Press Item ● Foreign Affairs
For Immediate Release: 
October 9, 2003
Contact Info: 
David Espo

Associated Press

A House committee handed a victory to President Bush on Thursday by approving nearly $87 billion for Iraq and Afghanistan and fending off lawmakers who wanted Iraq to eventually repay some of the aid.

The Republican-led House Appropriations Committee approved the legislation by 47-14, paving the way to likely approval by the full House next Wednesday or Thursday. All 14 "no" votes were from Democrats, but 15 Democratic members voted for the measure.

The Senate plans votes next week on its own, similar package.

A week of White House lobbying paid off as Republican advocates of using loans rather than grants ended up not even forcing votes on their proposals because of certain defeat.

In recent days, many committee members heard personal pitches from Secretary of State Colin Powell, national security adviser Condoleezza Rice and Bush himself that loans would slow the rebirth of Iraq's economy and sow suspicion that the United States wanted to control the country's oil.

"He was passionate yesterday," Rep. Zach Wamp, R-Tennessee, a loan proponent, said of his session with Bush. "My God, if his eyes had been lasers, mine would have been burned out."

The bill has about $65.3 billion for U.S. military expenses in Iraq, Afghanistan and elsewhere, and $21.6 billion to rebuild those two nations and aid other countries including Liberia. Most of the money from both categories is for Iraq.

Though the House measure largely mirrors the proposal Bush sent Congress last month, lawmakers gave it their own imprint.

They approved an amendment by Rep. Frank Wolf, R-Virginia, to require more detailed reporting on how the money will be spent. Also adopted was an amendment by Rep.
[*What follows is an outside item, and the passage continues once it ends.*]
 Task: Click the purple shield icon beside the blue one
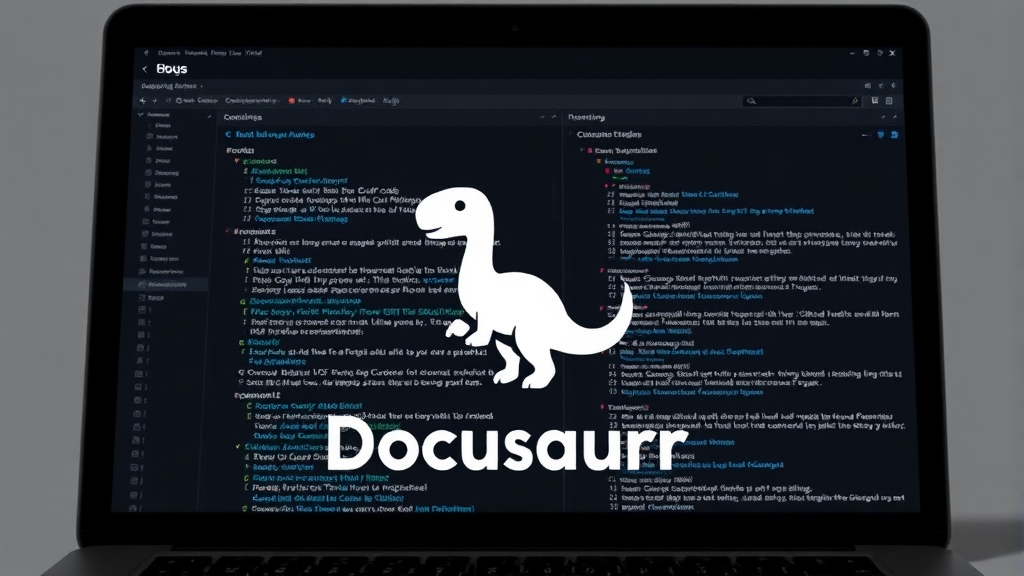(x=881, y=135)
Steny Hoyer, D-Maryland, requiring the administration to show Congress details of no-bid contracts before they are awarded.

By voice vote, members included a provision by committee Chairman Bill Young, R-Florida, that in effect prohibits Rice from administering the funds. The presidential adviser did not need Senate confirmation for her job, and lawmakers said they want the money controlled by an official they could compel to testify to Congress, such as Defense Secretary Donald Rumsfeld.

"This is about accountability," Young said after the meeting.

In its other chief departure from Bush's proposal, the bill provides $18.6 billion to rebuild Iraq, nearly $1.7 billion less than the president wanted. Erased were administration proposals to purchase $50,000 garbage trucks, equip traffic police and create ZIP codes for that country.

It includes money for upgrading health clinics, restoring water supplies, encouraging private businesses, supporting women's rights and creating a modern banking system.

"Let's help Iraqis reconstruct Iraq and protect our troops," said Rep. Jerry Lewis, R-California.

The split among Democrats underscored uncertainty within the party over the legislation.

Some say the wisest course is to support robust reconstruction efforts as the best way to extricate U.S. troops. But others have focused on the spending package as a proxy for challenging Bush's overall policy in Iraq.

"We have been led into a pre-emptive war that has left us isolated from our allies ... and holding the bag financially, militarily and politically for the reconstruction of Iraq," said Rep. David Obey of Wisconsin, the panel's top Democrat.

Obey was among those who voted against the measure, saying, "I don't have enough answers to have confidence that the policy behind this package is the correct one."

Lawmakers also voted:

• To add more than $100 million for work at military facilities in Virginia, Maryland and elsewhere that they said were damaged by last month's Hurricane Isabel.

• To reject an amendment by Obey that would have shifted $4.6 billion from Iraqi reconstruction to the Pentagon, transformed some spending into loans, and paid for the entire $87 billion by canceling tax cuts for the richest 1 percent of Americans.

Congressional GOP leaders hope to have a final version of the bill on Bush's desk by the time potential donor nations hold a conference in Madrid, Spain, on October 23 and 24.